August 18, 2005

Why have engineering courses always mysteriously required so many more hours of study?

Here in the UK it's been A-Level results day, when tens of thousands of our best and brightest find out if they've got the grades they need to go on to university. As usual, conservative commentators will be full of "it-wasn't-like-that-in-my-day" stuff, claiming that standards are falling and the qualifications aren't worth the paper they're written on any more; however, we should remember that this sniping from the sidelines has always been around.

I really don't know what sort of sad thrill these people get out of denigrating the efforts of the young people coming through (and their teachers), but they were doing it when I got my A-Levels some 25 years ago, and they'll be doing it in 25 years' time. It seems to me that the kids I know who were hoping to get, say, B and C grades today, are about the same academic standard as the kids who got B and C grades when I was at school. Whatever other changes have happened, that's good enough for me.
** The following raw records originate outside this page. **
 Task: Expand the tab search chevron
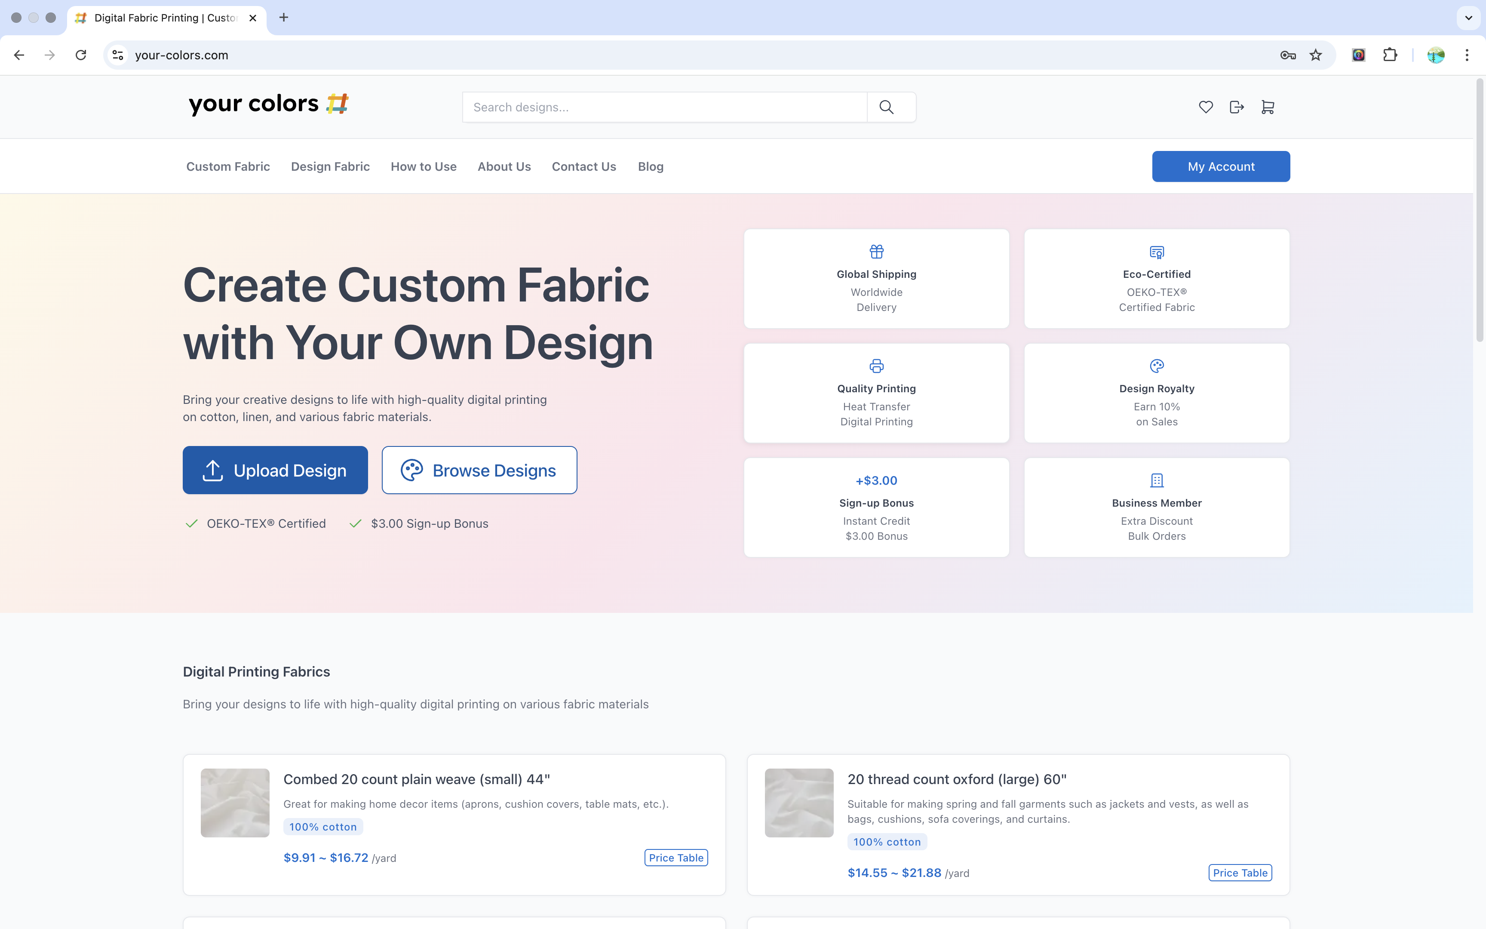coord(1468,18)
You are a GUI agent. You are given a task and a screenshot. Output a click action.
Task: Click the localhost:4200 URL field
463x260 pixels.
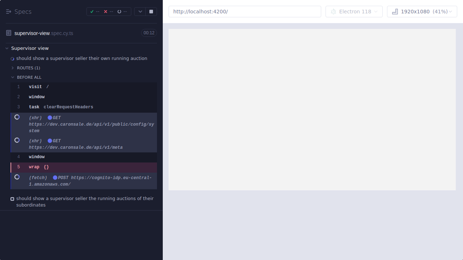[x=245, y=11]
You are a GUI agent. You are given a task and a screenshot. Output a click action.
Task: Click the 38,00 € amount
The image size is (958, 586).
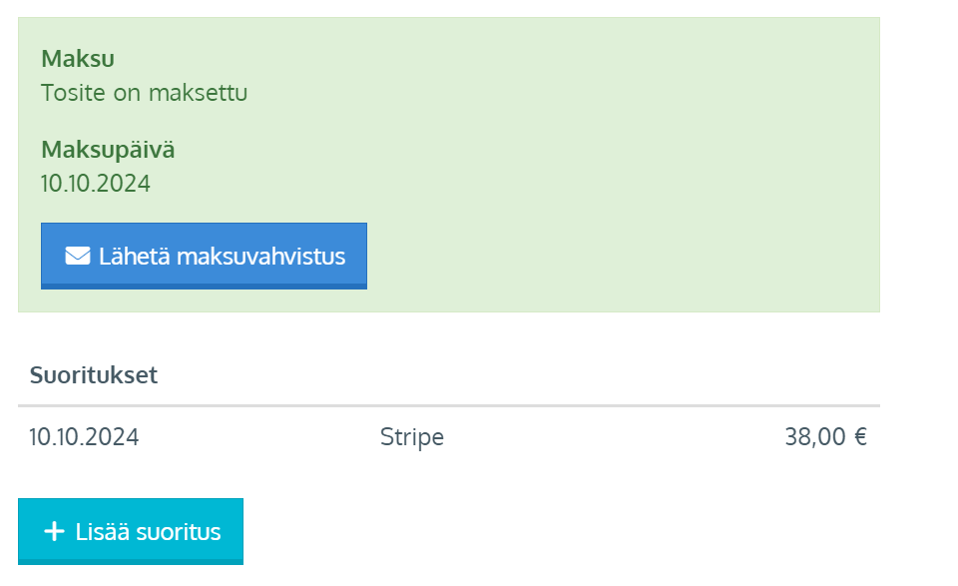click(x=825, y=437)
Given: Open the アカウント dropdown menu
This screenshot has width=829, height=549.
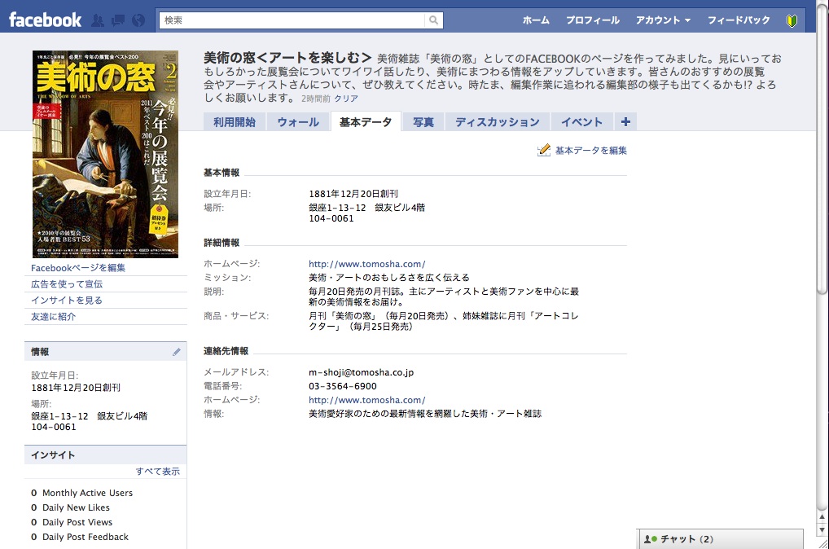Looking at the screenshot, I should [x=663, y=20].
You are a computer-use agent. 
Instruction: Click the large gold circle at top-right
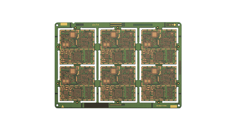[x=175, y=25]
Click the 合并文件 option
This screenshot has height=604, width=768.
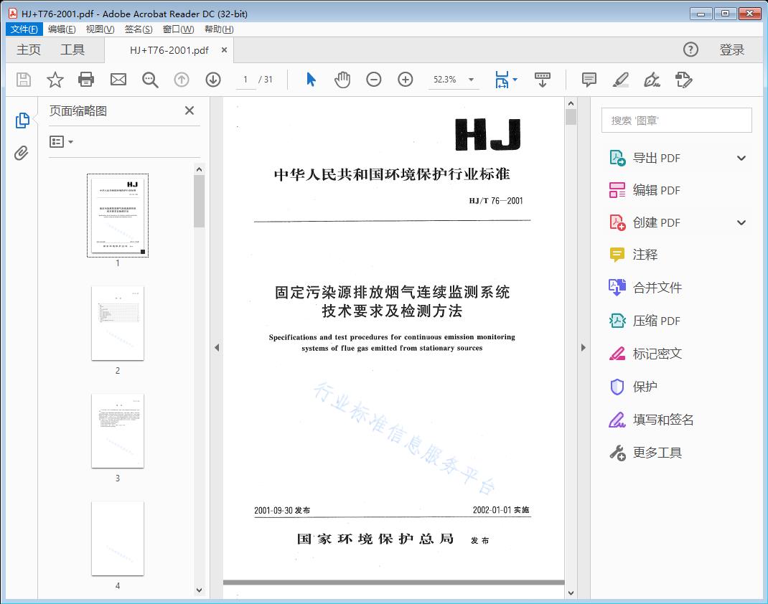click(657, 287)
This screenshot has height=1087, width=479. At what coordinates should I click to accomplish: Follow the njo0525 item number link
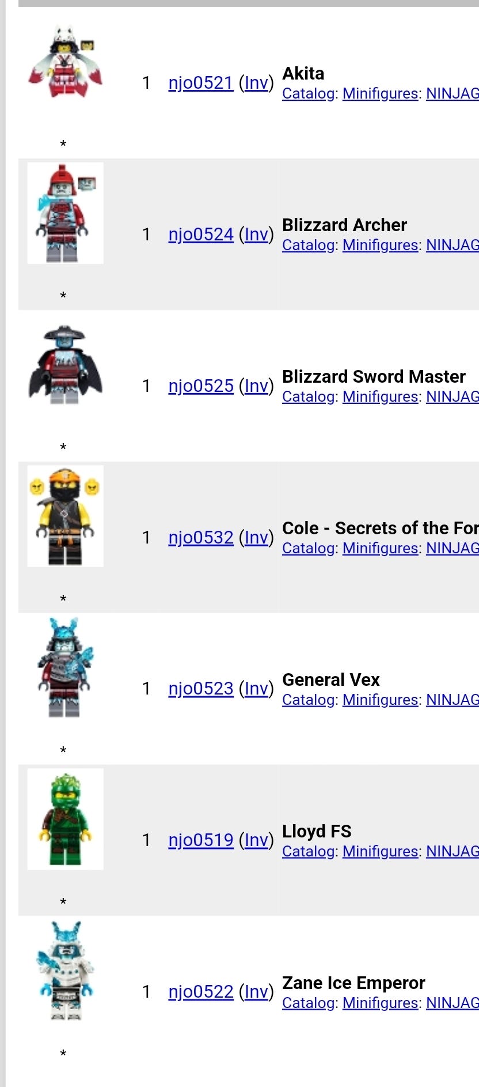tap(200, 386)
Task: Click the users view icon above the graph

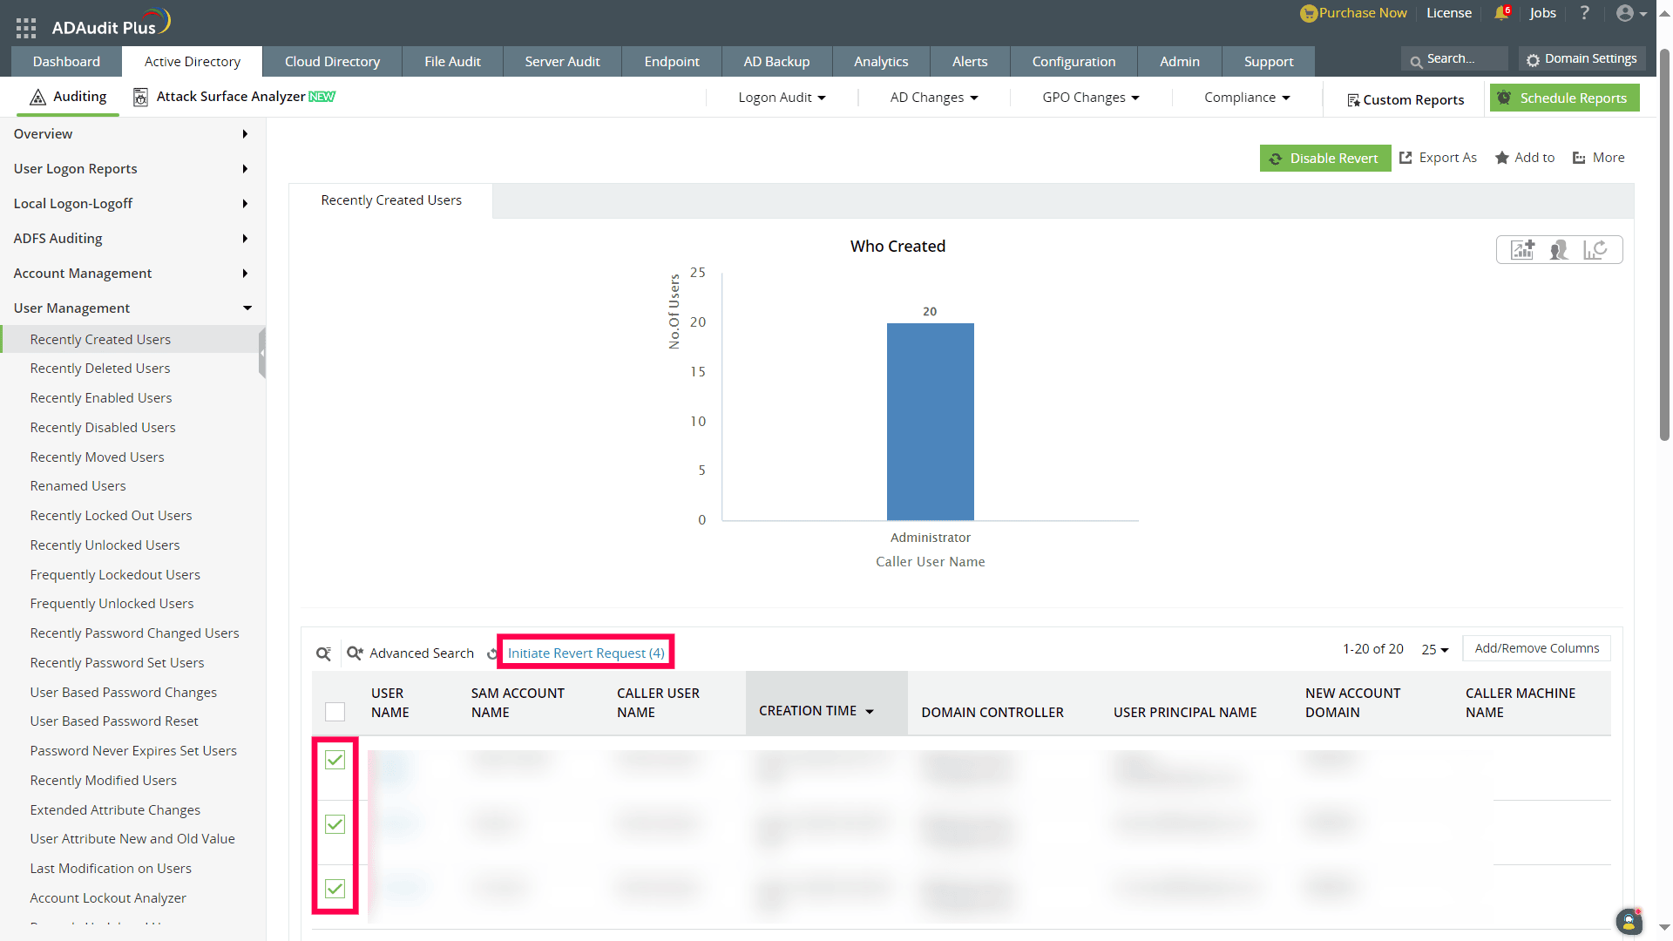Action: coord(1559,250)
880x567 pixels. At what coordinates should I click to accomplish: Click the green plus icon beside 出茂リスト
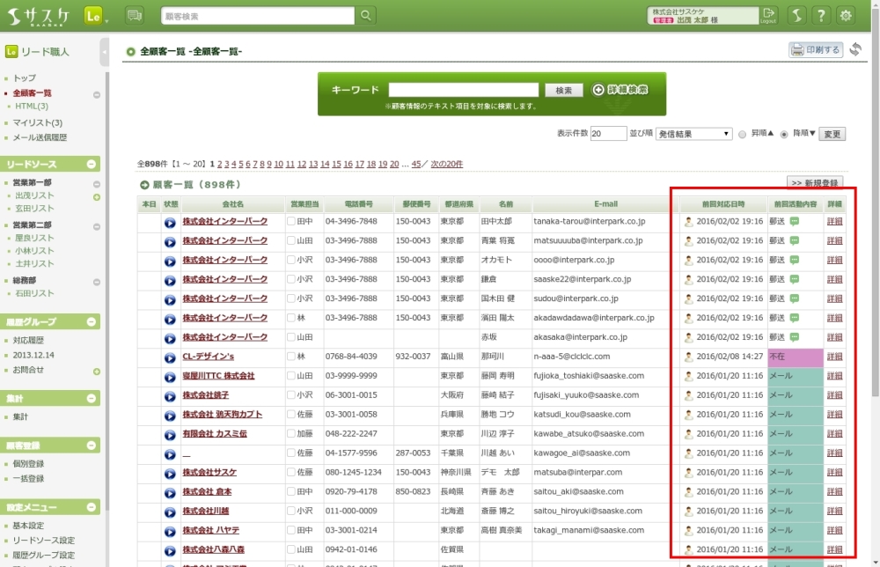point(97,195)
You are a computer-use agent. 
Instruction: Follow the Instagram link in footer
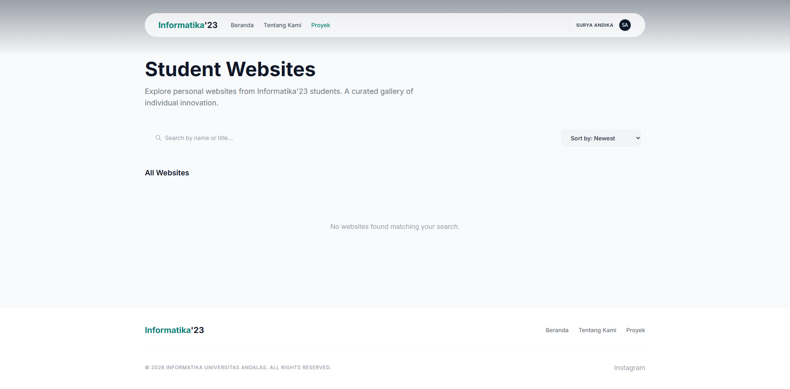tap(630, 368)
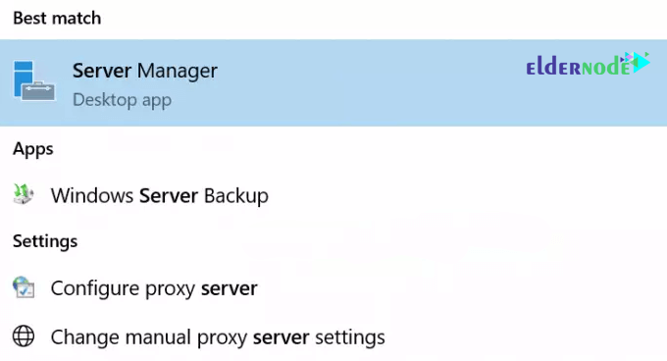The width and height of the screenshot is (667, 361).
Task: Click the word Windows in the backup result
Action: pos(92,195)
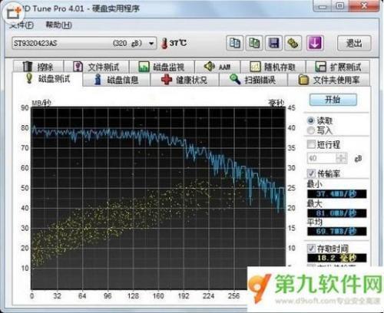Open the 随机存取 tab
The image size is (384, 313).
click(x=273, y=68)
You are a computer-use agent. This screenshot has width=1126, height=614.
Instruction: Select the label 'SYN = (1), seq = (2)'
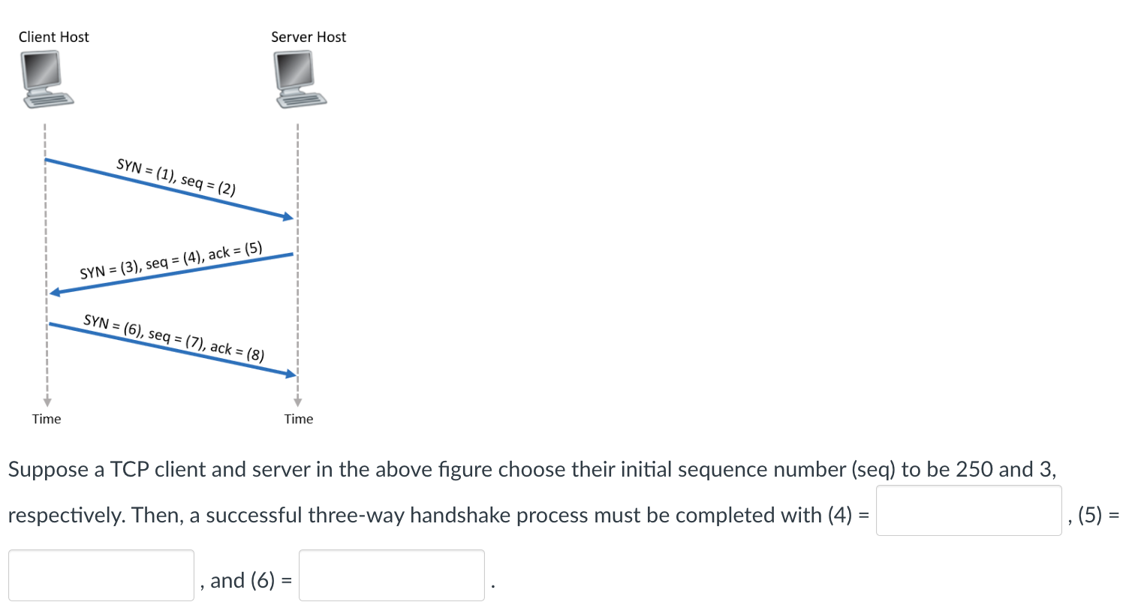coord(176,176)
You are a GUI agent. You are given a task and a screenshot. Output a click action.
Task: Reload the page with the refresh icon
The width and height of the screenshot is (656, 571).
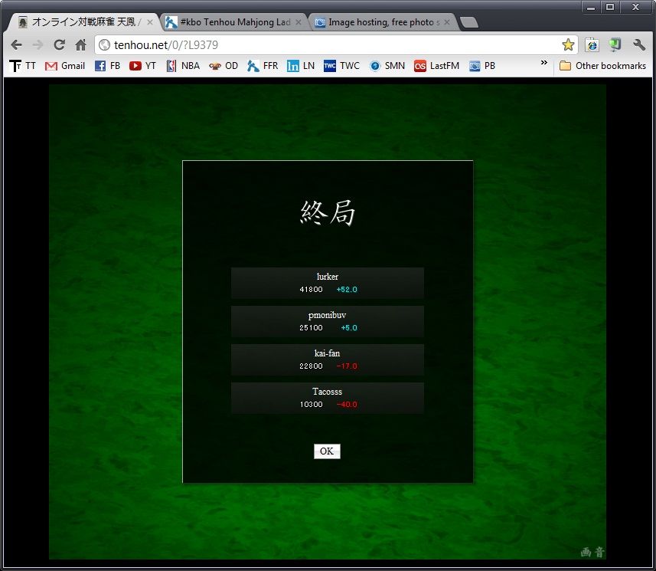coord(59,44)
One of the few aspects of education which hasn't improved, as far as I can see, is at university level, and that's the continuing disparity between different subjects in terms of commitment required. Engineering courses have always suffered from this, mysteriously requiring three or four times the number of hours of study as certain other courses - and the students choosing their future careers know this. With most of them now being forced to juggle study with part-time jobs, who can blame them for leaning towards courses where the demands, in terms of study time, aren't so high?

I'm not suggesting that engineering courses at university should be "dumbed down" to the lowest common denominator. But the playing field does need to be levelled if the UK engineering sector is to get a fairer share of the best our education system has to offer.